Saved entries
=== Section Start ===
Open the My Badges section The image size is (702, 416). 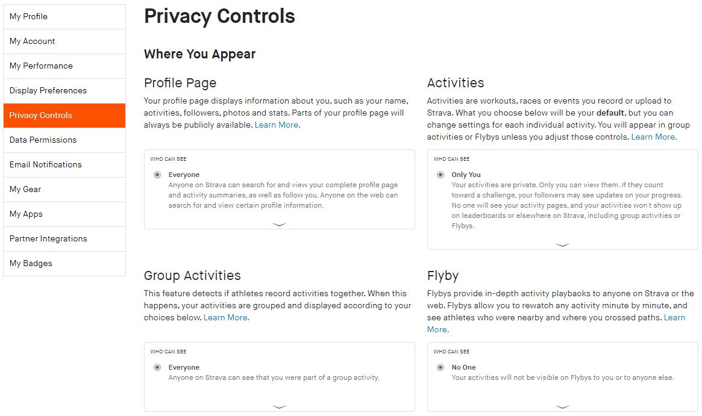pos(30,263)
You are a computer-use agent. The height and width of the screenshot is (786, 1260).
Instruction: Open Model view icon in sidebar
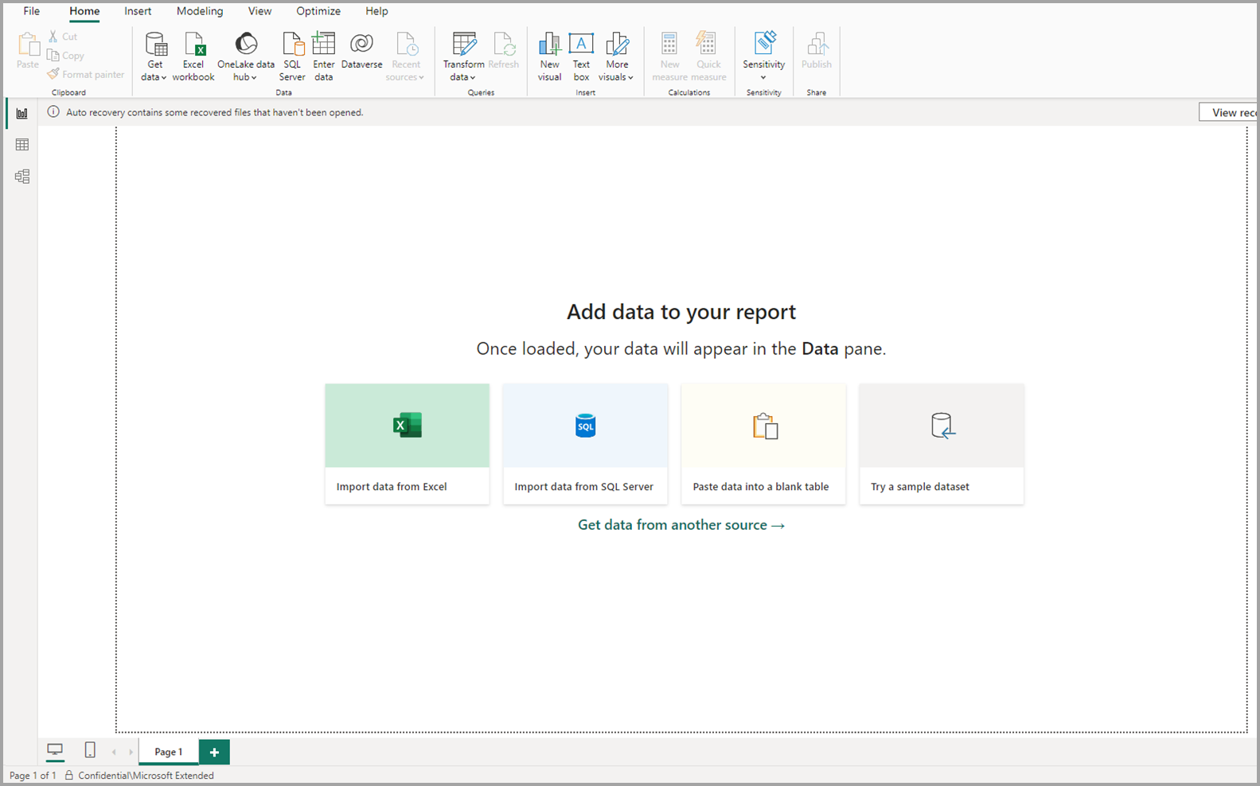(x=21, y=177)
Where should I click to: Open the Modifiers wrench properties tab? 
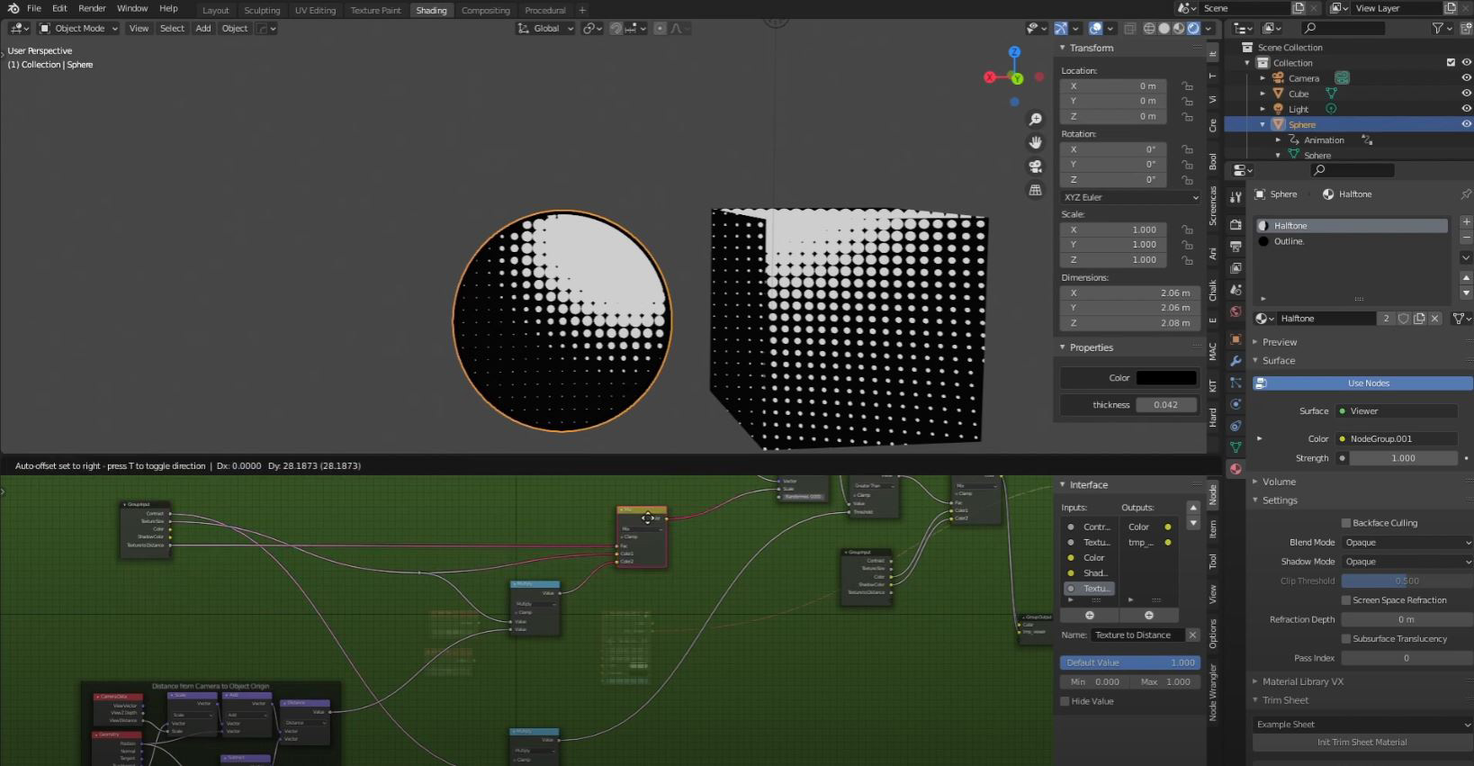1236,361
=== Section End ===
● **Exercise requirements**:
Find the line that contains "Where should I". Reproduce it and every later line of the records exactly, minus the pictures.

● **Answer section**:
Where should I click to: Open the Modifiers wrench properties tab? 
1236,361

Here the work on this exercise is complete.